• _WHAT YOU ARE ASKED TO DO_: Gather every line of the records below that contains the string "target", matching case exactly.

• _TASK DATA_:
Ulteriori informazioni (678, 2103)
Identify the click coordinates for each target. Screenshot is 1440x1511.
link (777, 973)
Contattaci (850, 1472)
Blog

• _THE OUTPUT_:
Identify the click coordinates for each target. Screenshot is 1440x1511.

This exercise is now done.